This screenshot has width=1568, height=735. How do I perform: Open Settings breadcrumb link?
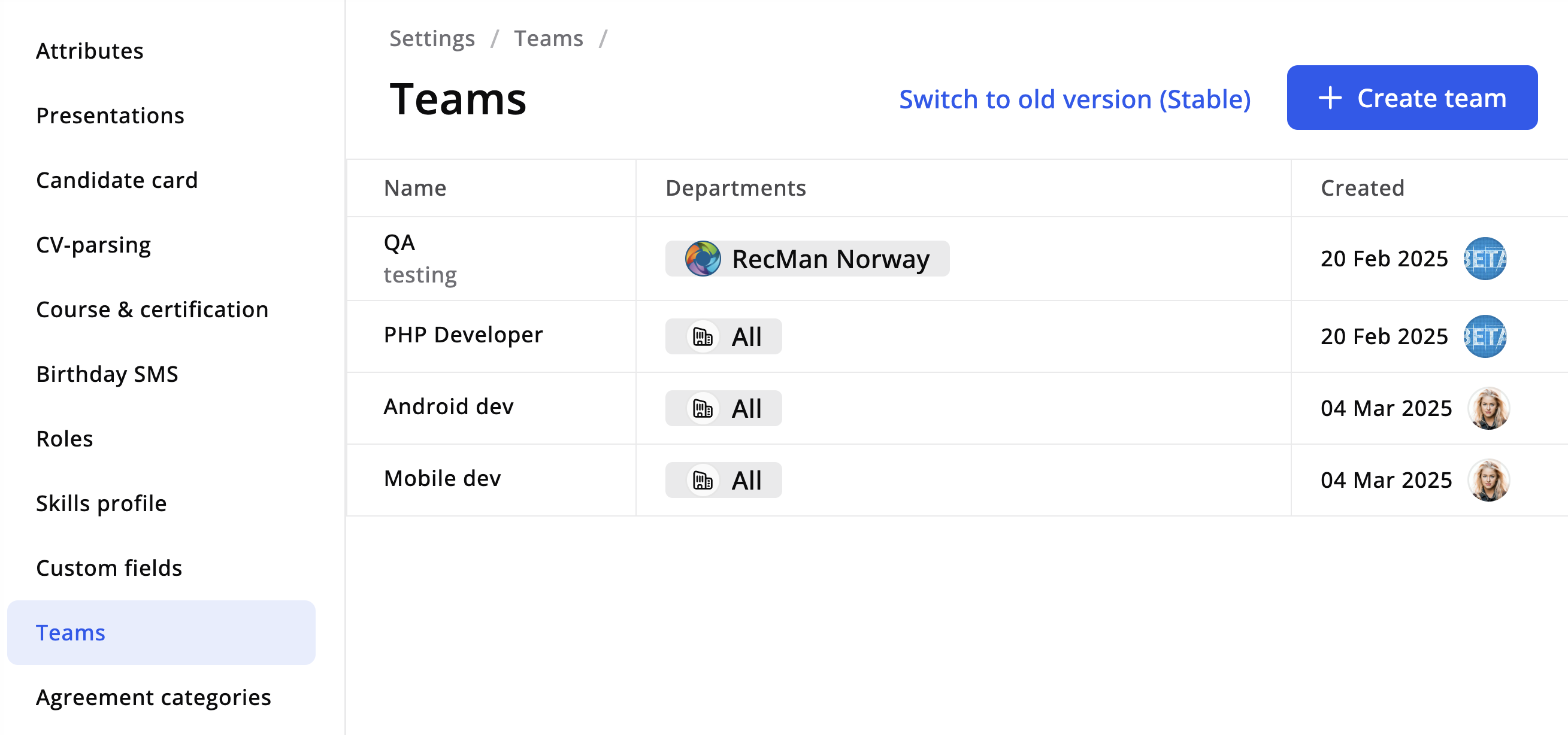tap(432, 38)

---

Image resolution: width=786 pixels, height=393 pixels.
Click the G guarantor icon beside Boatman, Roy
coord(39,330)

--

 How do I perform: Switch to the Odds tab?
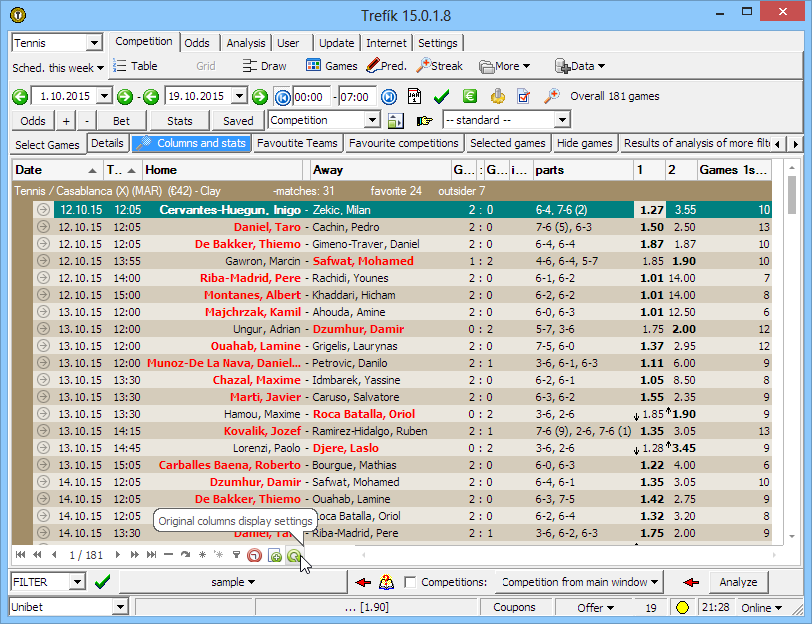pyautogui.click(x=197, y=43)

- [Goal] Replace "guarantor" with "cosigner" in the part of the records above that starts with the line containing "Image resolution: width=786" and ends with the line containing "coord(39,330)". Give back only those lines, otherwise unchanged.

- [Written response]
Image resolution: width=786 pixels, height=393 pixels.
Click the G cosigner icon beside Boatman, Roy
coord(39,330)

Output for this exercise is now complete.